A number of critics compared Ryo and Robert to Street Fighter protagonists Ryu and Ken Masters due to their physical appearance and techniques; however, their morales and bond were praised. Greg Kasavin of GameSpot regarded "Haohshokohken" move as one of the most influential fireball moves in fighting game history due to how strong Ryo's fire technique is, and how it would be notable in Capcom's later games like Marvel vs. Capcom.

Review scores
| Publication | Score |
|---|---|
| GameSpot | 4/10 |
| IGN | 4.5/10 |
| Nintendo Life | 4/10 (Switch) |

==Legacy==
Art of Fighting introduced many concepts that have since become fighting game staples, including super gauge, super moves, taunts, dashes and screen scaling. The sequel, Art of Fighting 2, incorporated Geese Howard due to his popularity in Fatal Fury and his younger look from the first original video animation as a hidden boss. Yasuyuki Oda reflected that both Art of Fighting and the other IP, Fatal Fury, seemed to appeal to fans of male-oriented series like Fist of the North Star and Dragon Ball. The inclusion of several macho fighters led to the dilemma of including more female characters, with Mai Shiranui standing out as SNK's first female fighter. With Mai's high popularity in Fatal Fury, SNK decided to include Yuri in Art of Fighting 2 as a playable character, which received a similar response. The scene of Ryo Sakazaki in the first Art of Fighting game where he is riding a motorbike in his fighting gi became an internet meme. Merchandise such as clothing based on it was developed. SNK artist Falcoon was caught on it by surprise when a friend showed him wearing a shirt featuring a meme. Bringing Ryo to Fatal Fury Special was considered a good idea by Yasuyuki Oda, who believed he fits the cast and how it revolutionized the idea of the crossover concept that would conceptualize The King of Fighters. However, keeping the inclusion under wraps proved problematic for SNK. Although the developers planned to keep the character's appearance a secret until the game's release, Ryo was announced on a huge screen at the Tokyo Game Show.

The character of Dan Hibiki from the Street Fighter series is deemed to be a parody of Ryo's similarities with Ryu and Ken, but his design is more like Robert's while he is showing mannerisms like those of Yuri Sakazaki.
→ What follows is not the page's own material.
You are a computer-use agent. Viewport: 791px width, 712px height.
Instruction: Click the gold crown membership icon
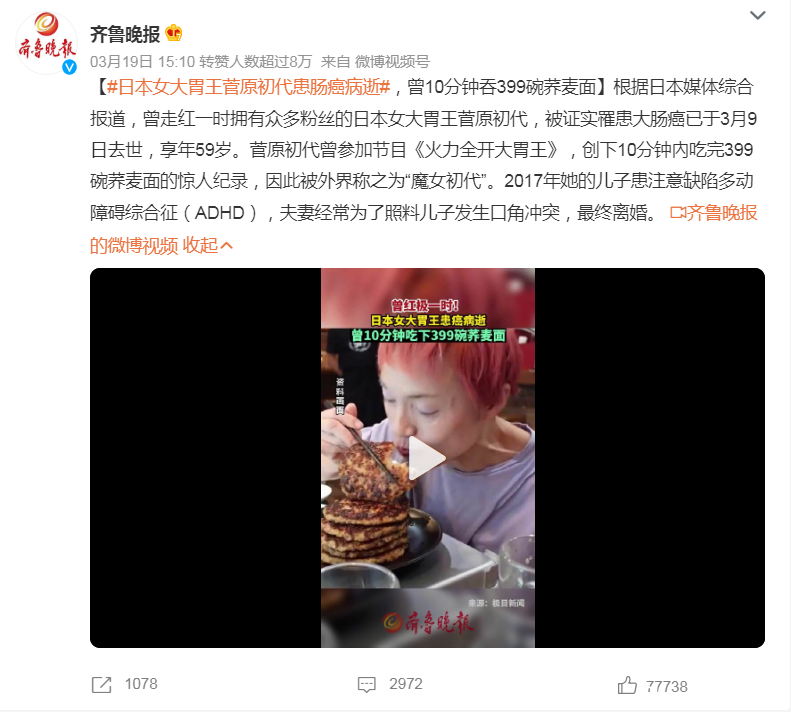(174, 34)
In humorous retaliation, Street Fighter II co-designer Akiman drew artwork of Street Fighters Sagat holding a defeated opponent by the head during the release of Street Fighter II: Champion Edition. The defeated opponent wore an attire similar to Ryo's: an orange karate gi with a torn black shirt underneath and geta sandals like Ryo; but had long dark hair tied to a ponytail like Robert. These similarities are addressed in the crossover game SNK vs. Capcom: SVC Chaos, with GameSpots Greg Kasavin stating that fans would appreciate the appearances and the interactions between Ryo, Dan, and Takuma. A X68000 version of Art of Fighting was in development by Magical Company, but went unreleased for unknown reasons.

Hamster Corporation re-released the game as part of their ACA Neo Geo series for the PlayStation 4, Xbox One, Nintendo Switch, Windows, Android and iOS.